§ Task: Wherever a line of the data contains "resolution", copy that line.

§ Given data:
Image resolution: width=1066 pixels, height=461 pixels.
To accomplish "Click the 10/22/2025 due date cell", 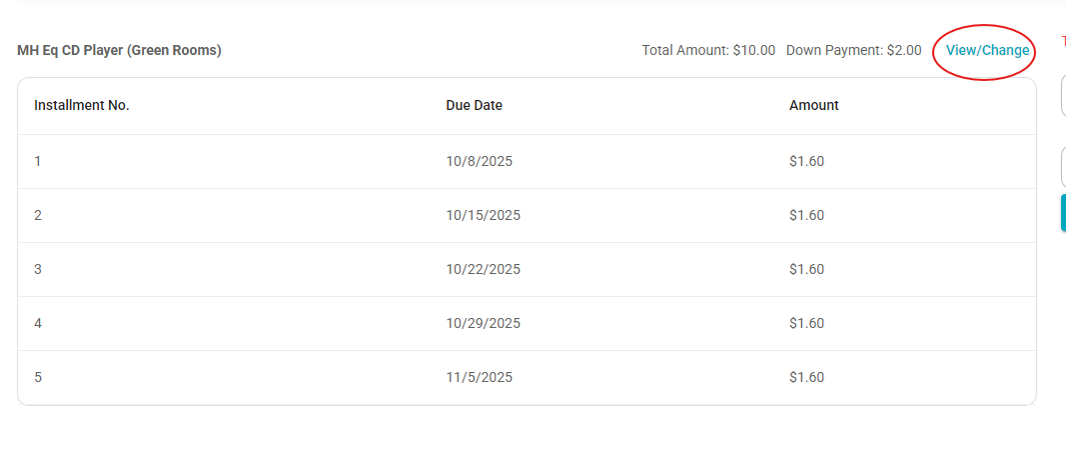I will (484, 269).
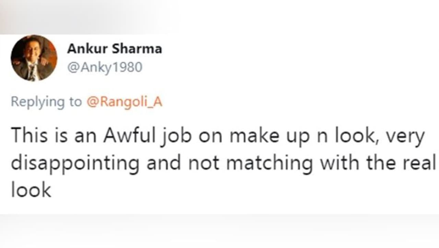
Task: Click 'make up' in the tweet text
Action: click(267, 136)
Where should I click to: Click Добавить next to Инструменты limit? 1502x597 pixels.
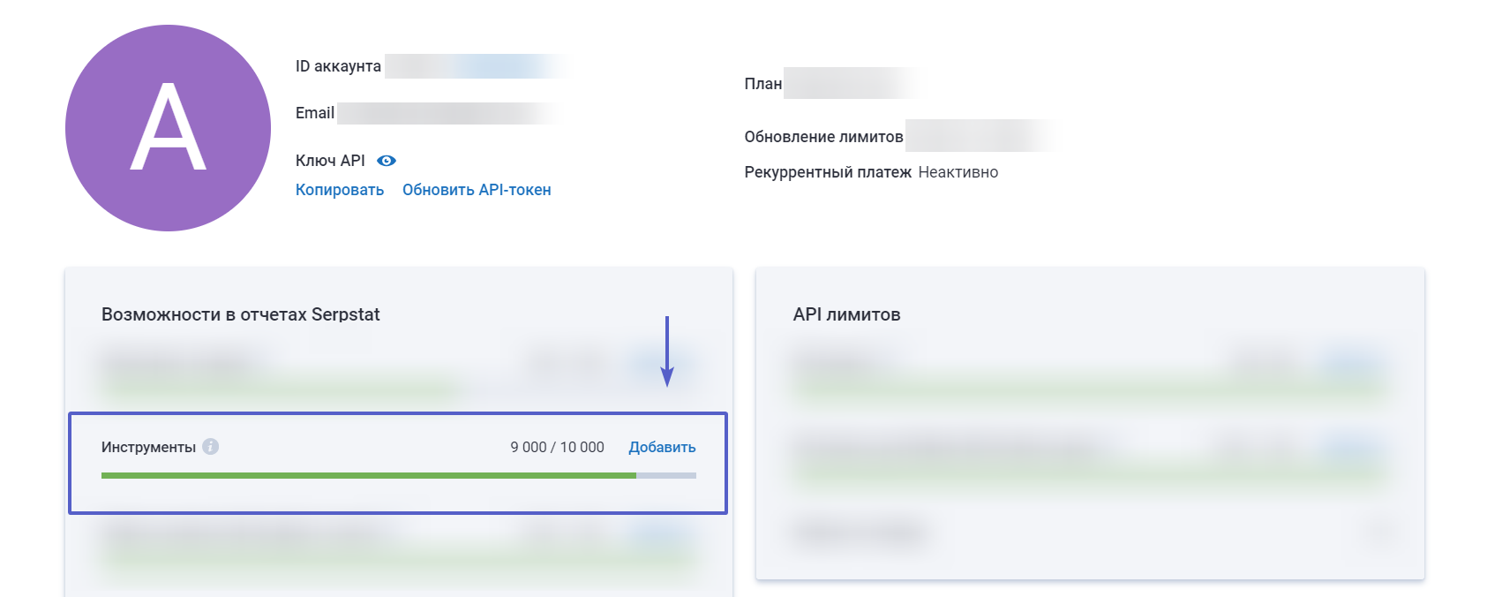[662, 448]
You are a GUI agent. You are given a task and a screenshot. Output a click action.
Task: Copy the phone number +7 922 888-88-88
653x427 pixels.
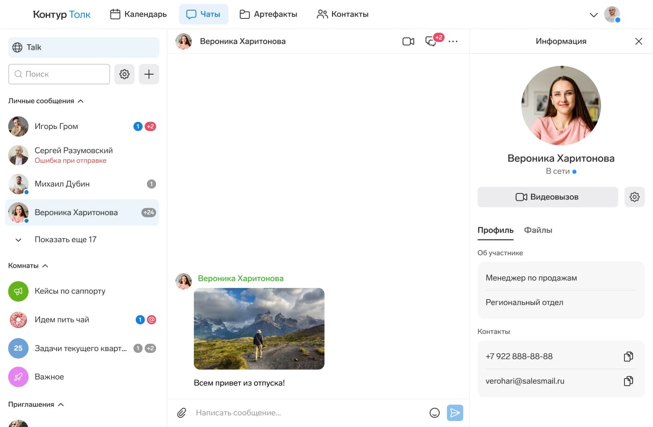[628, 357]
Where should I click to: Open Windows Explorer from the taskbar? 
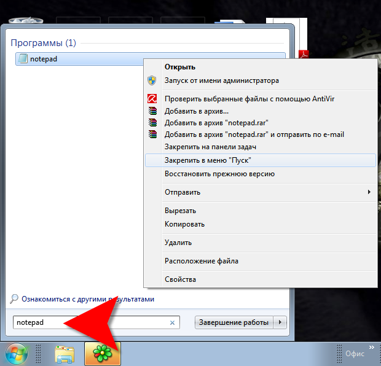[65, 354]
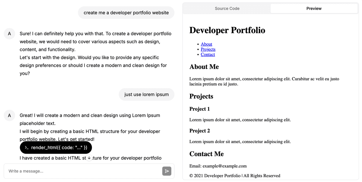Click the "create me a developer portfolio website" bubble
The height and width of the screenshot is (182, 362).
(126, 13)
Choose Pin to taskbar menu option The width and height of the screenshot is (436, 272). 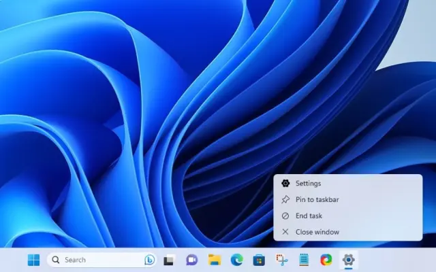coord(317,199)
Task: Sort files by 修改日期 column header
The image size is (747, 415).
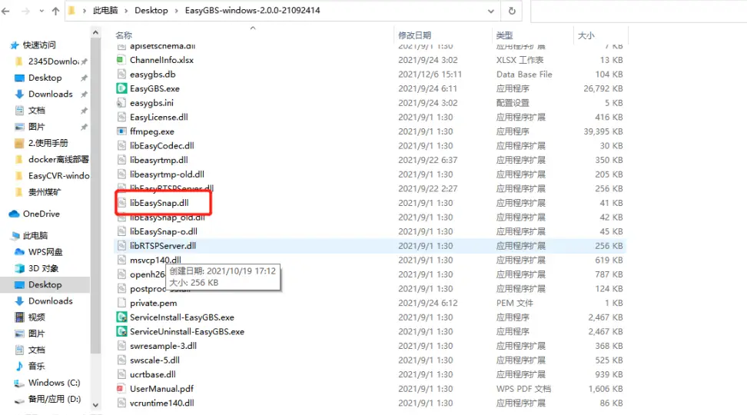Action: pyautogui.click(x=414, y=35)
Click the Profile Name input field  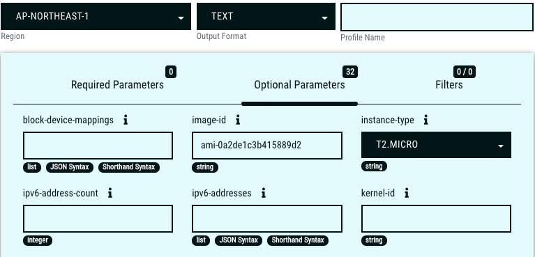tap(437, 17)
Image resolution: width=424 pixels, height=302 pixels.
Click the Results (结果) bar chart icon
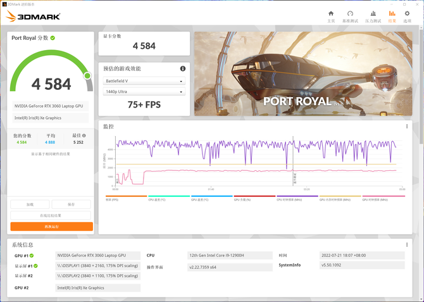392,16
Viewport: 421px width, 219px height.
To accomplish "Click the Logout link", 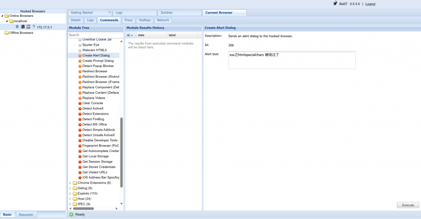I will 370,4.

...

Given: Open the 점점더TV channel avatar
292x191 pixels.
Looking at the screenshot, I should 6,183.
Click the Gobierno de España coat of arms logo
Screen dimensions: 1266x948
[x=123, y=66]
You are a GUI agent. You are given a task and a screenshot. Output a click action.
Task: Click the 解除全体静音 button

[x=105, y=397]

§ Response for this exercise:
Image resolution: width=1066 pixels, height=461 pixels.
Image resolution: width=424 pixels, height=302 pixels.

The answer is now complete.